I have been involved in a number of AR events that were advertised as being ‘Suitable for Novices’. A number of people – experienced adventure racers included – seem to have been caught out by the term ‘Suitable for Novices’. I believe that the meaning of the message is in its interpretation, not its intent. So… in an attempt to be more explicit…
The Brainy Dictionary has this to say:
Novice – ‘One who is new in any business, profession, or calling; one unacquainted or unskilled; one yet in the rudiments; a beginner; a tyro.’
I can’t be any clearer than that. A race that is suitable for Novice adventure racers makes allowances for unskilled participants.
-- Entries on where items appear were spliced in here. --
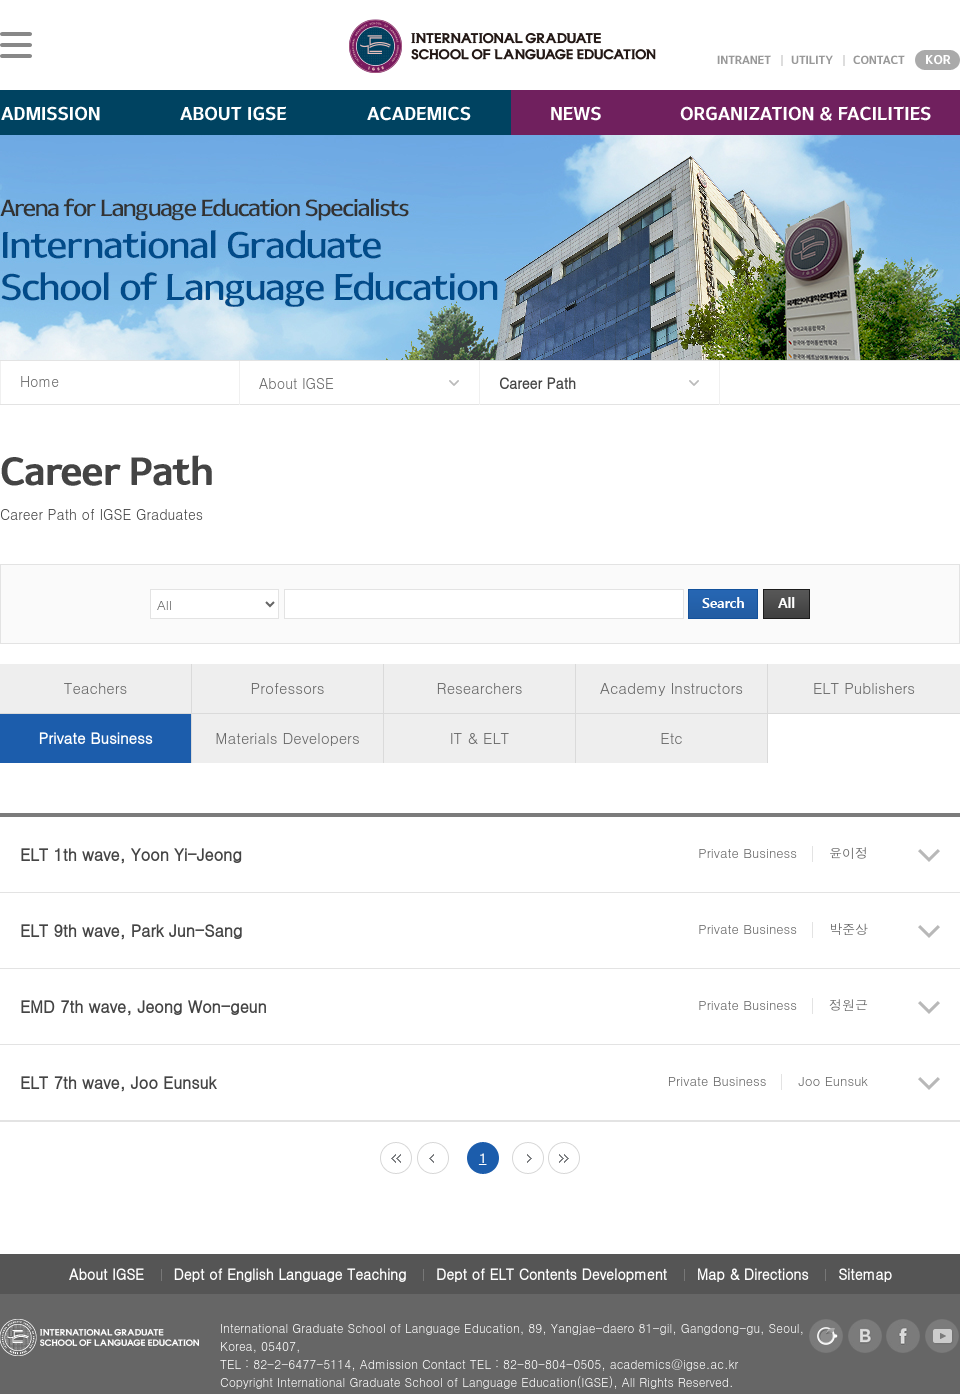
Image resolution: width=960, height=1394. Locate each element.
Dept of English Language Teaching (290, 1274)
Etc (671, 737)
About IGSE (106, 1274)
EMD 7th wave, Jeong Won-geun (444, 1006)
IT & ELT (480, 737)
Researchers (480, 687)
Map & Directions (753, 1274)
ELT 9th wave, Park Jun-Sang (444, 930)
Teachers (96, 687)
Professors (288, 687)
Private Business (96, 737)
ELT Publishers (864, 687)
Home (39, 381)
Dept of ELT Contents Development (551, 1274)
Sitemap (865, 1274)
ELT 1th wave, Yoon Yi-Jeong (444, 854)
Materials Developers (287, 737)
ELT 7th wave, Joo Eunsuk (444, 1082)
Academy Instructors (671, 687)
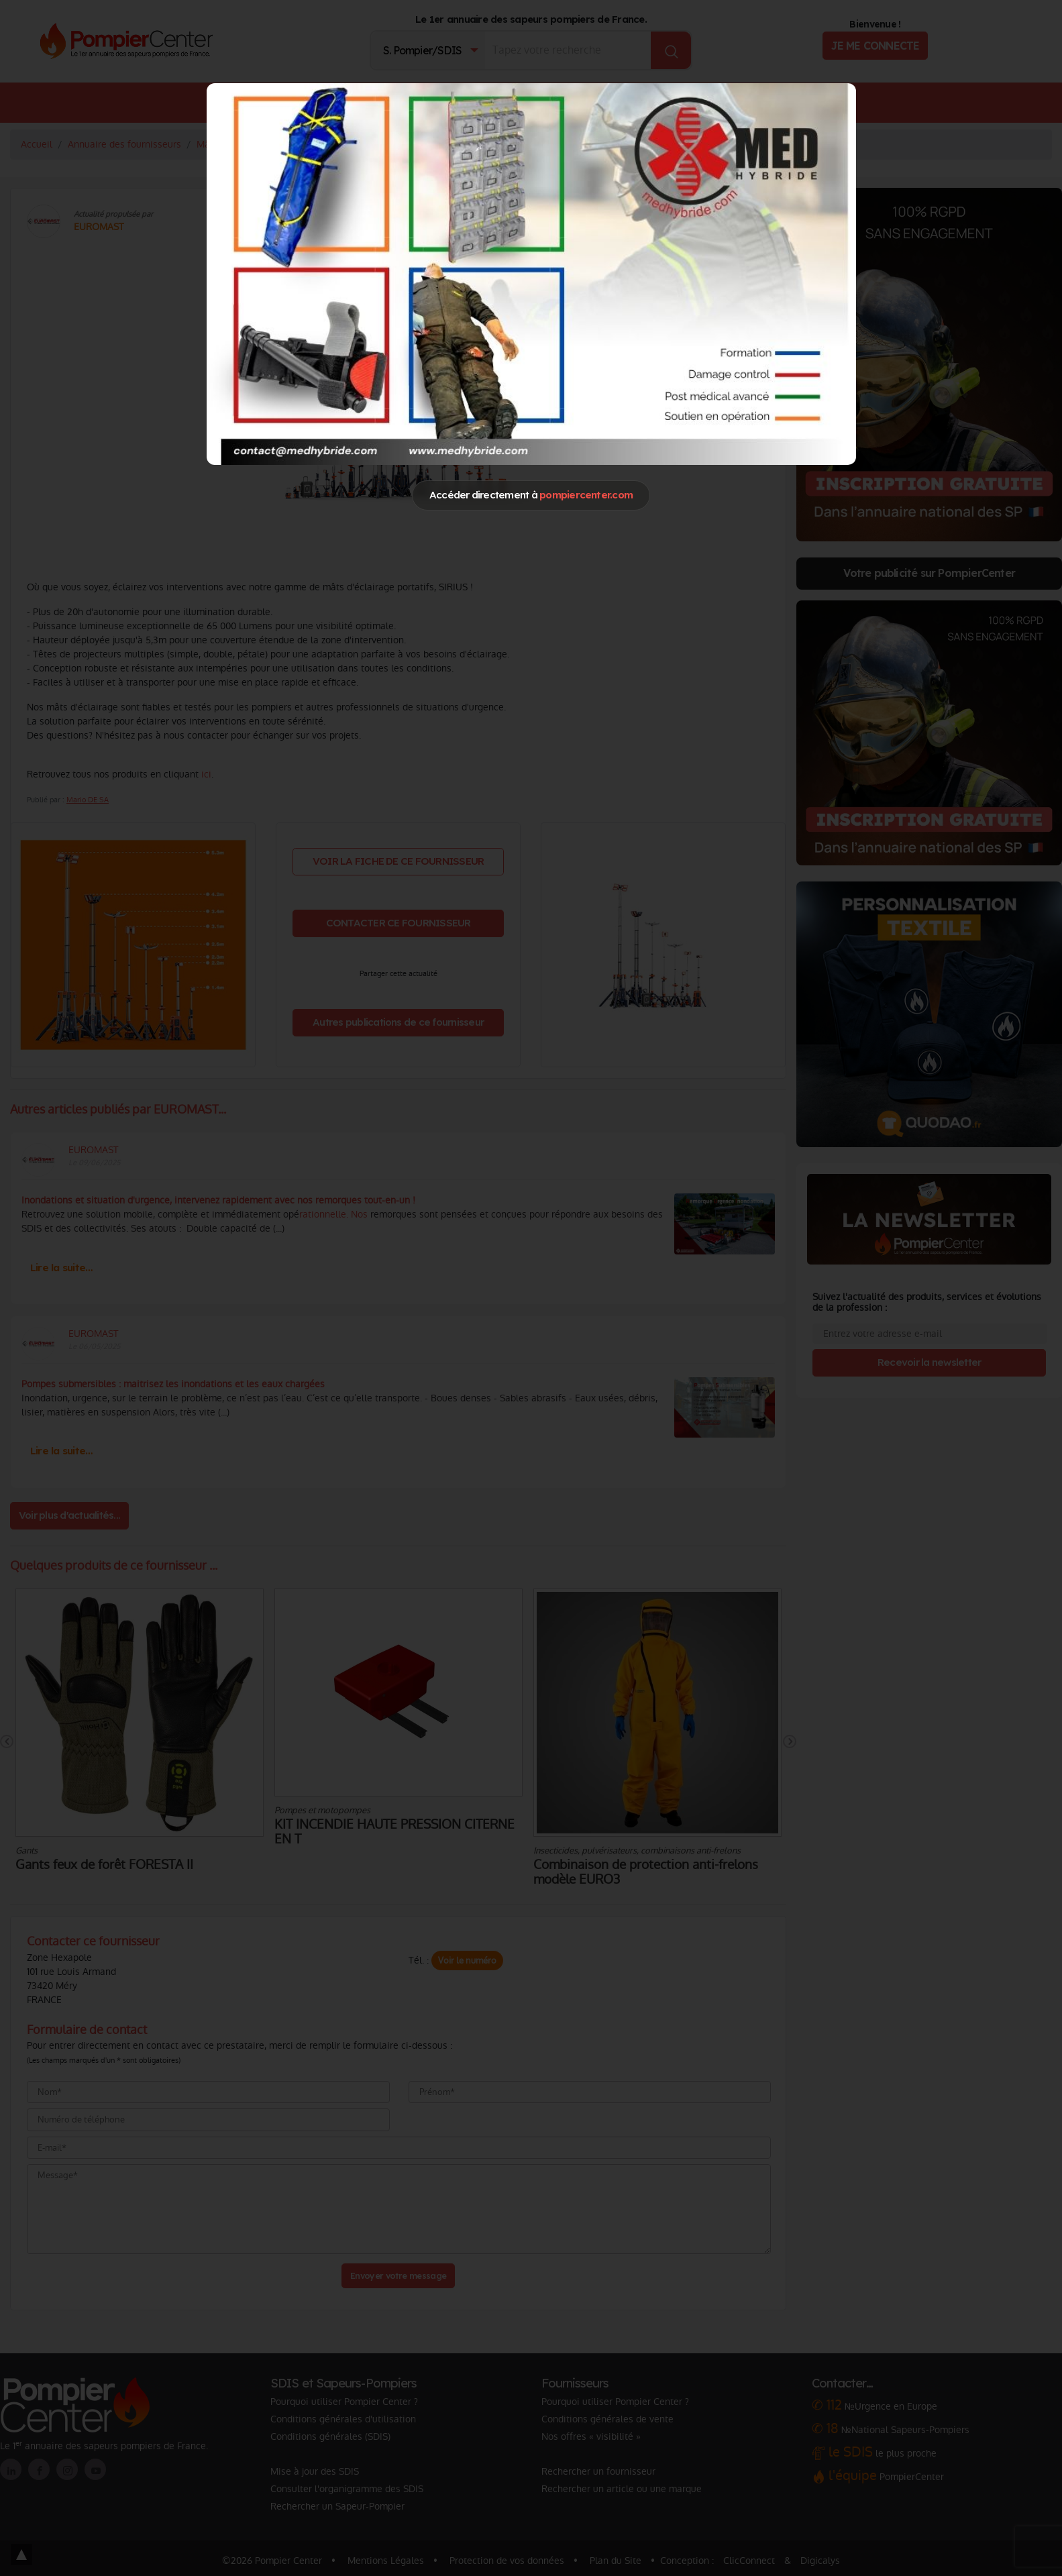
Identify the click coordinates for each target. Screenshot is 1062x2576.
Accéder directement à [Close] (531, 494)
Specifically, if you are racing in an event that is advertised as “suitable for Novices” then you can expect the following.
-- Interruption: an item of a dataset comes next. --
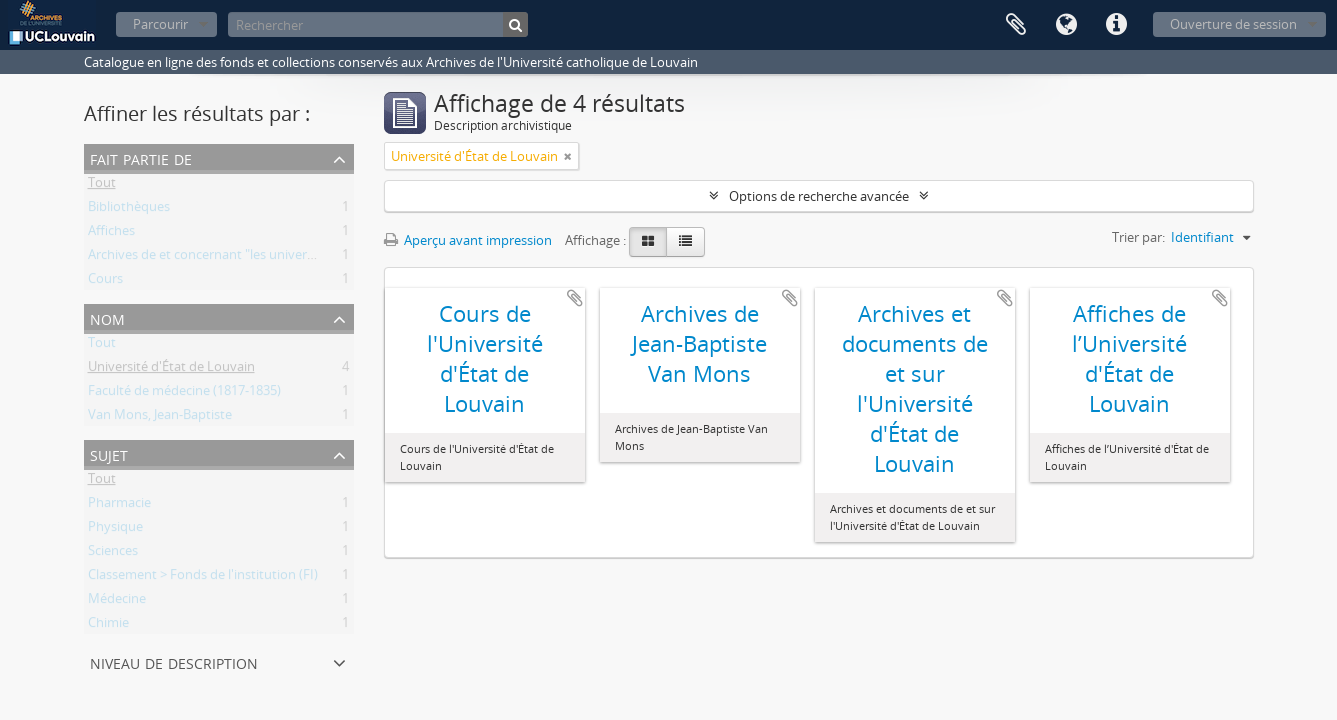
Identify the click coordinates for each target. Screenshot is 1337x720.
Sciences (113, 554)
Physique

- Checkpoints and Transitions will be at easily identifiable points.
- Waypoints will be included to guide less experienced navigators.
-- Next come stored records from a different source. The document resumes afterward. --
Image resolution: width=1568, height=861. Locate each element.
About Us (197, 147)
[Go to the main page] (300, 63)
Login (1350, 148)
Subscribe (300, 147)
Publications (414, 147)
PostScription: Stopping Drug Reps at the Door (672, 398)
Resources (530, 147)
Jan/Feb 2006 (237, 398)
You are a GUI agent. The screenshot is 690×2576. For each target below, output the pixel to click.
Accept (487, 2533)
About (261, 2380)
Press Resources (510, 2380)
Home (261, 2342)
- Organisers will be on hand to assist teams with their route planning.
- Cycling will not require a high degree of technical proficiency i.e. steep technical downhills, very rocky terrain and such will not be included
- Hiking/Trekking will not require a high degree of technical profiency i.e. you won’t be expected to descend steep scree slopes or spend hours on long bundu bashes etc.
- Paddling will only be on flat water.
- Ropework will be under supervision and will never be of a technical nature.
- No place on the course will be more than 20-minutes of hiking from road access.
- Multiple short course options will be planned for back markers – not neccesarily announced at race briefing.
That’s what I mean by suitable for Novices.
Here is what I don’t mean.
- You did a 30km offroad triathlon in 2-hours does not mean you can lick a 60km adventure race in 4-hours.
- You rode Sani2C and finished in the middle of the bunch does not mean you can do 30km of AR MTB’ing in 90-minutes.
- You can run a sub 3hr marathon does not mean you can kill a 10km hike in 45-minutes.
- You paddle the club dice every Thursday does not mean you can paddle accross an open lake in a strong wind.
- You did navigation on your sailing course does not mean you can navigate in an adventure race.
Don’t look at the distance. Look at the estimated time to complete. Understand that if the event information lists the estimated duration at 8 – 16 hours then know that the leaders are expected to finish in just over 8-hours and that those back teams will finish in 16-hours. This time estimate does not allow for transitions that take more than 90-minutes or teams being lost for more than 2-hours.
I hope this clarifies the term ‘Suitable for Novices’.